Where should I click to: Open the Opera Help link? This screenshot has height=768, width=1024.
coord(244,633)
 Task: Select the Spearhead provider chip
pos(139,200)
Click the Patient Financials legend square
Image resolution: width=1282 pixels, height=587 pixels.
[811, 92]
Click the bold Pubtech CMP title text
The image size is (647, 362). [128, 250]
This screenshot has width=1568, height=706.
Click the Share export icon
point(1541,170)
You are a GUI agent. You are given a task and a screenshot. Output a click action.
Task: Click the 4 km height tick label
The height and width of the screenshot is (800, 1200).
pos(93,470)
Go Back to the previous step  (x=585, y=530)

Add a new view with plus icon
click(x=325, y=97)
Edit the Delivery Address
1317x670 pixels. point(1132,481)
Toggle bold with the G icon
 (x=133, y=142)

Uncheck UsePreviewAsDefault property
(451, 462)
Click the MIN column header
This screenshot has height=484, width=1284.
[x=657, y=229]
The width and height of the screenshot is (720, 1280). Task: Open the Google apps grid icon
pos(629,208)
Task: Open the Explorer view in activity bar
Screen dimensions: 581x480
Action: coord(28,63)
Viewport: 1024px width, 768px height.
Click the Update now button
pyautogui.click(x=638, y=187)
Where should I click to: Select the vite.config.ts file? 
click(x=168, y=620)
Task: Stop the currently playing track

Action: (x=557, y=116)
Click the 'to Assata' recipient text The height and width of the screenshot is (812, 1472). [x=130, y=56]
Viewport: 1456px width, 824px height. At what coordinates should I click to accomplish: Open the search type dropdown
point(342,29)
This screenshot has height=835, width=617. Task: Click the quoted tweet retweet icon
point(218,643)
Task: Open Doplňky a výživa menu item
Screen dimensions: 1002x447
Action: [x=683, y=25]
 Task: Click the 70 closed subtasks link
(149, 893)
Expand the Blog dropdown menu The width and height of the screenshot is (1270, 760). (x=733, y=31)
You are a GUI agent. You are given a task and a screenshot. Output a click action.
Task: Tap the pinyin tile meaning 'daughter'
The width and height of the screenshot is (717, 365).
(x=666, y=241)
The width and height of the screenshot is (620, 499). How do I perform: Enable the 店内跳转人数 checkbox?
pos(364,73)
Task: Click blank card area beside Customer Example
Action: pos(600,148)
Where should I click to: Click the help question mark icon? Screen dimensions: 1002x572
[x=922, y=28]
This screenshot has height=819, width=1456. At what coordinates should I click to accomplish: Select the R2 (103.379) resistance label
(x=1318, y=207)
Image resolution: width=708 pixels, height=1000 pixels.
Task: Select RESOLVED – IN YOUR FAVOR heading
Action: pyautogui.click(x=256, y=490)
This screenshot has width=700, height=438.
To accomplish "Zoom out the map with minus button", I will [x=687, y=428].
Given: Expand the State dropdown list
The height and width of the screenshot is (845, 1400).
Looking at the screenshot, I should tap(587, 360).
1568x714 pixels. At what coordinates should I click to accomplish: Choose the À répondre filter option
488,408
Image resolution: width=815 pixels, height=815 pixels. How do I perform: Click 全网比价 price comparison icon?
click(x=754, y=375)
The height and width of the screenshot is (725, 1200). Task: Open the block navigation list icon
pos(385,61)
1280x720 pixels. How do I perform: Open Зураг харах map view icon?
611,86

+++

### What you are asked to do
So that nothing differs from the original, transcribe all of the records above.

### Exercise output
Where should I click to: Open the Opera Help link? This screenshot has height=768, width=1024.
coord(244,633)
 Task: Select the Spearhead provider chip
pos(139,200)
Click the Patient Financials legend square
Image resolution: width=1282 pixels, height=587 pixels.
[811, 92]
Click the bold Pubtech CMP title text
The image size is (647, 362). [128, 250]
This screenshot has width=1568, height=706.
Click the Share export icon
point(1541,170)
You are a GUI agent. You are given a task and a screenshot. Output a click action.
Task: Click the 4 km height tick label
The height and width of the screenshot is (800, 1200).
pos(93,470)
Go Back to the previous step  (x=585, y=530)

Add a new view with plus icon
click(x=325, y=97)
Edit the Delivery Address
1317x670 pixels. point(1132,481)
Toggle bold with the G icon
 (x=133, y=142)

Uncheck UsePreviewAsDefault property
(451, 462)
Click the MIN column header
This screenshot has height=484, width=1284.
[x=657, y=229]
The width and height of the screenshot is (720, 1280). Task: Open the Google apps grid icon
pos(629,208)
Task: Open the Explorer view in activity bar
Screen dimensions: 581x480
Action: coord(28,63)
Viewport: 1024px width, 768px height.
Click the Update now button
pyautogui.click(x=638, y=187)
Where should I click to: Select the vite.config.ts file? 
click(x=168, y=620)
Task: Stop the currently playing track

Action: (x=557, y=116)
Click the 'to Assata' recipient text The height and width of the screenshot is (812, 1472). [x=130, y=56]
Viewport: 1456px width, 824px height. At what coordinates should I click to accomplish: Open the search type dropdown
point(342,29)
This screenshot has height=835, width=617. Task: Click the quoted tweet retweet icon
point(218,643)
Task: Open Doplňky a výživa menu item
Screen dimensions: 1002x447
Action: [x=683, y=25]
 Task: Click the 70 closed subtasks link
(149, 893)
Expand the Blog dropdown menu The width and height of the screenshot is (1270, 760). (x=733, y=31)
You are a GUI agent. You are given a task and a screenshot. Output a click action.
Task: Tap the pinyin tile meaning 'daughter'
The width and height of the screenshot is (717, 365).
(x=666, y=241)
The width and height of the screenshot is (620, 499). How do I perform: Enable the 店内跳转人数 checkbox?
pos(364,73)
Task: Click blank card area beside Customer Example
Action: pos(600,148)
Where should I click to: Click the help question mark icon? Screen dimensions: 1002x572
[x=922, y=28]
This screenshot has height=819, width=1456. At what coordinates should I click to accomplish: Select the R2 (103.379) resistance label
(x=1318, y=207)
Image resolution: width=708 pixels, height=1000 pixels.
Task: Select RESOLVED – IN YOUR FAVOR heading
Action: pyautogui.click(x=256, y=490)
This screenshot has width=700, height=438.
To accomplish "Zoom out the map with minus button", I will [x=687, y=428].
Given: Expand the State dropdown list
The height and width of the screenshot is (845, 1400).
Looking at the screenshot, I should tap(587, 360).
1568x714 pixels. At what coordinates should I click to accomplish: Choose the À répondre filter option
488,408
Image resolution: width=815 pixels, height=815 pixels. How do I perform: Click 全网比价 price comparison icon?
click(x=754, y=375)
The height and width of the screenshot is (725, 1200). Task: Open the block navigation list icon
pos(385,61)
1280x720 pixels. How do I perform: Open Зураг харах map view icon?
611,86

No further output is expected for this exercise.